On 12 October the more than forty clinical technology students that completed their studies will receive their degree. How does it feel to have been in the very first graduating class? ‘Because you’re the very first,’ Van Hartingsveldt says, ‘there aren’t any practice tests yet. And in the beginning we were often cramped into a lecture room. The three scheduling systems with three universities didn’t work very well yet. But on the other hand there were great opportunities because we were the first ones. For example, we got to witness open-heart surgery. That was really special.’
‘Everything is new for lecturers too,’ Willink says. ‘That’s why they’re really open to ideas and criticism. That enables you to shape your own education a little bit as well.’
A study with three partners also generates interesting contacts for lecturers, Loeve says. ‘I talk to doctors and researchers that I previously never encountered. That has already led to new partnerships in research.’ That includes institutions outside the Medical Delta, by the way. The final projects also included clients from the AMC and the Jeroen Bosch Hospital. ‘My call for project ideas,’ Loeve says, ‘reached many people by word of mouth, including ambulance services and rehabilitation centres. That’s really great.’
And the reactions to the research work have been full of praise, Loeve says. ‘Doctors are genuinely surprised and impressed by what these students have conceived and implemented in such a short period of time.’
‘Some doctors had to get used to the idea that a non-doctor was getting involved,’ Van Hartingsveldt says. ‘But I mostly encountered enthusiasm in the hospitals, and people that wanted to talk to us and cooperate with our research.’

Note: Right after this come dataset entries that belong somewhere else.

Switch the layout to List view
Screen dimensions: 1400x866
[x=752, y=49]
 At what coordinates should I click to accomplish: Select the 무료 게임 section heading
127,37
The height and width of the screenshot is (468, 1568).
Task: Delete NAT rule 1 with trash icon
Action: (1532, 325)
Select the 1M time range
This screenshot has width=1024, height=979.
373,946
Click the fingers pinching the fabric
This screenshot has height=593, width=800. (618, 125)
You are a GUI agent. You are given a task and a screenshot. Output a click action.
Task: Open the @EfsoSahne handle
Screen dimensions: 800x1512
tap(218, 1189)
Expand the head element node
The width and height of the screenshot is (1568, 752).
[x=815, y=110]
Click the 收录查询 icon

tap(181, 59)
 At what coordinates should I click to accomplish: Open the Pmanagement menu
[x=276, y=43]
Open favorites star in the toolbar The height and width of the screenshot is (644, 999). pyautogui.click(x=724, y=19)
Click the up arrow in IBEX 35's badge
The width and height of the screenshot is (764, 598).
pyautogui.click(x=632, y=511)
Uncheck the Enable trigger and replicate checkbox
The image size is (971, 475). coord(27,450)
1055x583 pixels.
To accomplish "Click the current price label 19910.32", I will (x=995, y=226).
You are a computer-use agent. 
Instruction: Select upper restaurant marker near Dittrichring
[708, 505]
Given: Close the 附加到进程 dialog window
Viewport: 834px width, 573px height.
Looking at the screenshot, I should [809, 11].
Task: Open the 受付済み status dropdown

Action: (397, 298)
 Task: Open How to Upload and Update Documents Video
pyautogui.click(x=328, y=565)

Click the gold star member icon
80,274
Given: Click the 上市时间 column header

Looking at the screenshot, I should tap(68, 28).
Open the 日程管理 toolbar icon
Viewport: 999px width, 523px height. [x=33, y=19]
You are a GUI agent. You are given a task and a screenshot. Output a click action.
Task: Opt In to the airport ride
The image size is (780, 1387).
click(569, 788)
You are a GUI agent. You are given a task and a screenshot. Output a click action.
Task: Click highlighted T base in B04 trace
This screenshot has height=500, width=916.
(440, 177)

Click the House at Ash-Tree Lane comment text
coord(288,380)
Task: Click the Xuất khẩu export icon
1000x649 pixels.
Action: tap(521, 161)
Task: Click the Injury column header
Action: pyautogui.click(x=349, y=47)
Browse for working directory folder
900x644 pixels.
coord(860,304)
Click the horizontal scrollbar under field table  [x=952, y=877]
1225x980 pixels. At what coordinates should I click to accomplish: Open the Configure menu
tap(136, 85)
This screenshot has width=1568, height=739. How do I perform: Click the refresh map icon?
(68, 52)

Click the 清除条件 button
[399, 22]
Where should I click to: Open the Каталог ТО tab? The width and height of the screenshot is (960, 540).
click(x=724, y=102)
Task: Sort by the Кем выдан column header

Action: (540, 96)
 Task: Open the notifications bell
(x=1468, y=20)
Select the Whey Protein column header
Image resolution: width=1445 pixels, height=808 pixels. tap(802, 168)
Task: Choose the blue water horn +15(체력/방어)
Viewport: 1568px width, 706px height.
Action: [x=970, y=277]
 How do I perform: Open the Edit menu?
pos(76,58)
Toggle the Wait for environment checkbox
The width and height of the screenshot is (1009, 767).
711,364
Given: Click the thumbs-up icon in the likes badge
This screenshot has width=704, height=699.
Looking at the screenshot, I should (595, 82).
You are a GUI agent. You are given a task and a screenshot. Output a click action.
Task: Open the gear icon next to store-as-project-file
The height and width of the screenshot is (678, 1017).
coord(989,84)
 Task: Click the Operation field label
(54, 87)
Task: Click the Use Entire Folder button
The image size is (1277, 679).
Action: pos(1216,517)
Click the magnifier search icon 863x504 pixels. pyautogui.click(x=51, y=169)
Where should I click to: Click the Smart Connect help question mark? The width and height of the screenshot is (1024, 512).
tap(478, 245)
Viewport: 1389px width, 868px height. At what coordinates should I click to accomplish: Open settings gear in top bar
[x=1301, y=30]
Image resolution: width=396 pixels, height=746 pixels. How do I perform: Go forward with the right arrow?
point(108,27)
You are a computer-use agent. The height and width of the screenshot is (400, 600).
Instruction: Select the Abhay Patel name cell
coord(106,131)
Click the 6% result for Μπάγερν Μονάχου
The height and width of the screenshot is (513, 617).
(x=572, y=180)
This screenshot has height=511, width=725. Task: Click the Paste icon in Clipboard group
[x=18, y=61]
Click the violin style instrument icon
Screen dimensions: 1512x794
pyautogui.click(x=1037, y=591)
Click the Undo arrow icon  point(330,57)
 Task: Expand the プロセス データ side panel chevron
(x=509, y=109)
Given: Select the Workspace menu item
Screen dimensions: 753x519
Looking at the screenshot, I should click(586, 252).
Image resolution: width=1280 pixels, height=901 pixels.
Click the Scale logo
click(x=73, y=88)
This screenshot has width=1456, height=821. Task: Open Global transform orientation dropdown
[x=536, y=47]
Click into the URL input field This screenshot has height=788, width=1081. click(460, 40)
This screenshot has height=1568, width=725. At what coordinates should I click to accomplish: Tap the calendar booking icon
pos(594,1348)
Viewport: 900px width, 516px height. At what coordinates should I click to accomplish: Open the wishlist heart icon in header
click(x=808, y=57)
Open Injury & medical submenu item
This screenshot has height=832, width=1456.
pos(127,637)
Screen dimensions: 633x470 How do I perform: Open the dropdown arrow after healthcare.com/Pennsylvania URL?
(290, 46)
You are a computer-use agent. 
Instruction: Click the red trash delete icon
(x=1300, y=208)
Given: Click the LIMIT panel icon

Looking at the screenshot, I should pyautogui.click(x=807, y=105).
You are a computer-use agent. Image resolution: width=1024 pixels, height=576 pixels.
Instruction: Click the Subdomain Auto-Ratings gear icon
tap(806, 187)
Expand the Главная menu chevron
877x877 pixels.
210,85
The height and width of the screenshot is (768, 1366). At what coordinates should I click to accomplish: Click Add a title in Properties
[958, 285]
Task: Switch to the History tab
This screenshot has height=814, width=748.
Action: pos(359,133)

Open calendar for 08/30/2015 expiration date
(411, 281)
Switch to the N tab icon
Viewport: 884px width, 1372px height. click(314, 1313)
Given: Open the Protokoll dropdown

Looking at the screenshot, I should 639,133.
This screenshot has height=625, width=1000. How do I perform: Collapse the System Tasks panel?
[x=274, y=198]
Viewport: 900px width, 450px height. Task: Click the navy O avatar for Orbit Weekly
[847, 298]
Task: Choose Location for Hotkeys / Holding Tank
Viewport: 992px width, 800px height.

The clinical technology bachelor programme is training a new kind of medical professional: an academic with thorough medical and technical knowledge that builds a bridge between the technology and doctor and patient. The programmes began in the academic year of 2013-2014 with a hundred students a year who were admitted via a selection procedure. The Delft University of Technology is coordinating the programme. The partners are Leiden University (LUMC) and Erasmus University Rotterdam (Erasmus MC). Care institutions associated with the Medical Delta are also cooperating. The first forty bachelor graduates received their degrees on 12 October 2017.
The future: technical medicine
Bachelor graduates in clinical technology Paul Roos and Ysbrand Willink joined the new three-year master programme in technical medicine this September. This bilingual MSc programme provides an opportunity to study medicine and medical technology in more depth. There are two specialisations: Imaging & Intervention, which focuses on imaging techniques, and Sensing & Stimulation, which focuses on tracking and monitoring the health conditions of patients.
Anyone with a BSc in clinical technology can also opt for a master in one of two basic disciplines: medicine or biomedical engineering. Those wanting to continue in medicine are required to follow a transition programme. Tessa van Hartingsveldt is considering the master programme in biomedical engineering. ‘The engineering side of it is what appeals to me most. But first I’m going to take a gap year and work and travel.’